POLL FINDS 64% SUPPORT LEGALIZED POT
For the first time, a majority of GOP respondents favor cannabis legalization.
Sixty-four percent of Americans now support legalization of marijuana, the highest percentage ever in Gallup polling. Fifty-one percent of Republicans surveyed said they support legalization, up sharply from a year ago.
Americans’ support for marijuana legalization has reached a new high, the latest Gallup poll shows.
Gallup poll results released Wednesday found that 64 percent of adult survey respondents said they thought the use of marijuana should be made legal. It’s the highest total in Gallup’s nearly 50 years of posing the question.
It’s also the first time that a majority of Republican respondents favored legalization.
The survey of 1,028 Americans over the age of 18 also found that 51 percent of respondents with Republican political affiliation said they supported legal marijuana. That’s up from 42 percent in 2016. Although more Democrats favored legalization — up to 72 percent from 67 percent — support fell among independents to 67 percent from 70 percent.
“The trajectory of Americans’ views on marijuana is similar to that of their view on same-sex marriage over the past couple of decades,” Gallup officials wrote in the release of the poll results. “On both issues, about a quarter supported legalization in the late 1990s, and today 64 percent favor each. Over the past several years, Gallup has found that Americans have become more liberal on a variety of social issues.”
The Gallup survey asked respondents the following question: “Do you think the use of marijuana should be made legal, or not?” No distinction was made between the medical use or recreational use of cannabis.

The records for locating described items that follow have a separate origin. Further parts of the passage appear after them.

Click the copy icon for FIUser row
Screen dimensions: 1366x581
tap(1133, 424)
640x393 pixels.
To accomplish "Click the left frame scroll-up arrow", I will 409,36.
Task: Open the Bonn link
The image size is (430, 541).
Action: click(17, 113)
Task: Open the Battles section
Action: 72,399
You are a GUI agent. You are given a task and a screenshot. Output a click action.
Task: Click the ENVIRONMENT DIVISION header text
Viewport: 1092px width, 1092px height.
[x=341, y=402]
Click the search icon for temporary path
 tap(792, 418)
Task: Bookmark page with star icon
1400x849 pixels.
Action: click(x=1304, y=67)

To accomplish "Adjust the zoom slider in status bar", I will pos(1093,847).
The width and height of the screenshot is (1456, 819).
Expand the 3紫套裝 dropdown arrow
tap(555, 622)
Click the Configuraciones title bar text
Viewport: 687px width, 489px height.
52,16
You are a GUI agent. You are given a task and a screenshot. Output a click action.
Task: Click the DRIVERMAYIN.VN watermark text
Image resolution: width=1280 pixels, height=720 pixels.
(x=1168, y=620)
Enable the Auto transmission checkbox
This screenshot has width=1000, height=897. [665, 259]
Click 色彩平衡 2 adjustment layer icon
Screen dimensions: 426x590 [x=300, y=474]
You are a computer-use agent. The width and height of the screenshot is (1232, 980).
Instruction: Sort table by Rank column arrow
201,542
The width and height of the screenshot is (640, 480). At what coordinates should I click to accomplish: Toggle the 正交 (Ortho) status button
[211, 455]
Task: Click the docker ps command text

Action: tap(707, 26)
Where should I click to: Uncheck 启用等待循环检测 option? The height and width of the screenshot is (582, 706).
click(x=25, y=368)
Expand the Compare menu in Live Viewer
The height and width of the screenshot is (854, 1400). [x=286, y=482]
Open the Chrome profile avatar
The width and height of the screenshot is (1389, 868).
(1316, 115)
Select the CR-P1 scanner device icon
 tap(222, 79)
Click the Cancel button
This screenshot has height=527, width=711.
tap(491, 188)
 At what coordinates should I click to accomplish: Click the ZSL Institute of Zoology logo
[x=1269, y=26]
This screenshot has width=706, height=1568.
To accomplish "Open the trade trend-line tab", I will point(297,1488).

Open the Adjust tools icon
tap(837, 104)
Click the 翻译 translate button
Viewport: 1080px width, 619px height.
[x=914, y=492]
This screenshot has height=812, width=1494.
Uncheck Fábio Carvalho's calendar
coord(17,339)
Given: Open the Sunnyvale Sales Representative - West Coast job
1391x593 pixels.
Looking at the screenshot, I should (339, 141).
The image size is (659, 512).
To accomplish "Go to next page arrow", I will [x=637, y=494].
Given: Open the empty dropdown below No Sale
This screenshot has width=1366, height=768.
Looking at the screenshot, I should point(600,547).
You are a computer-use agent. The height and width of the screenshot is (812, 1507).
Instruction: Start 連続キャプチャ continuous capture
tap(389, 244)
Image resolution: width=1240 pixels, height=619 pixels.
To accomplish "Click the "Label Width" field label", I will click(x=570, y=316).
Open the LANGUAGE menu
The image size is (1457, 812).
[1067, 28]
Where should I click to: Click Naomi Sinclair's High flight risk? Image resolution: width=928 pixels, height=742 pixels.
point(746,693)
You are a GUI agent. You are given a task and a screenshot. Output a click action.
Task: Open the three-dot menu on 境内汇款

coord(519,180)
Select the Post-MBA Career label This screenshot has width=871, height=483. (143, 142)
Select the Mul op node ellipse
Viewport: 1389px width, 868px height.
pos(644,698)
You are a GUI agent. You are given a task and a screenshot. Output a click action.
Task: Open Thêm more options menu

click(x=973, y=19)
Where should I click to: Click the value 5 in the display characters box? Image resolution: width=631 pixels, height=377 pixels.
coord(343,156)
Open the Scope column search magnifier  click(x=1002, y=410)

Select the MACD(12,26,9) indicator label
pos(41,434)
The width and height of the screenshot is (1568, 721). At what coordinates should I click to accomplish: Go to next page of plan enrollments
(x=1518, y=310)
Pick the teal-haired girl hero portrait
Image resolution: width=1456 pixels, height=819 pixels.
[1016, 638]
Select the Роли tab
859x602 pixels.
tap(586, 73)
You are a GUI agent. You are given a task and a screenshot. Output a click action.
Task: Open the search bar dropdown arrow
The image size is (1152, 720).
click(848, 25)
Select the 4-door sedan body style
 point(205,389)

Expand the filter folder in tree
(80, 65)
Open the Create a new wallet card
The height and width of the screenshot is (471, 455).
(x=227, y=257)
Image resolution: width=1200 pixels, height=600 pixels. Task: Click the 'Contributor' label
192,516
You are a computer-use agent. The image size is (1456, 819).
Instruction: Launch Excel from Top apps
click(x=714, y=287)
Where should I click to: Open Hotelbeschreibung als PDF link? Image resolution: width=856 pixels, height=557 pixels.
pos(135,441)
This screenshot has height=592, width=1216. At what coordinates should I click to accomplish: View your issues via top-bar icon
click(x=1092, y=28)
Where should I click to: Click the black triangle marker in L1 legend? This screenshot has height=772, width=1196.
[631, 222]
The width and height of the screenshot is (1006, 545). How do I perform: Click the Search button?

When Gallup first posed the marijuana-legalization question in October 1969, only 12 percent of respondents were in favor. A whopping 84 percent were opposed.
The levels of support slowly climbed in the decades that followed, settling in at 25 percent in the 1980s and 1990s and in the mid-30 percent range during the early 2000s.
Fourteen years ago, public opinion was an inverse image of where it’s at today: 64 percent of adults surveyed opposed marijuana legalization, 34 percent said it should be legal and 2 percent had no opinion.
Public opinion has been in step with successful marijuana-legalization efforts across the United States, Gallup officials said.
In late November 2012, after the states of Colorado and Washington voted to legalize the recreational use of marijuana, the Gallup marijuana poll showed support of legalization at 48 percent. That climbed to 58 percent by October 2013. Last year, Americans favored legalization at a level of 60 percent. A Quinnipiac poll released in August showed that 61 percent of those polled agreed that “the use of marijuana should be made legal in the United States.”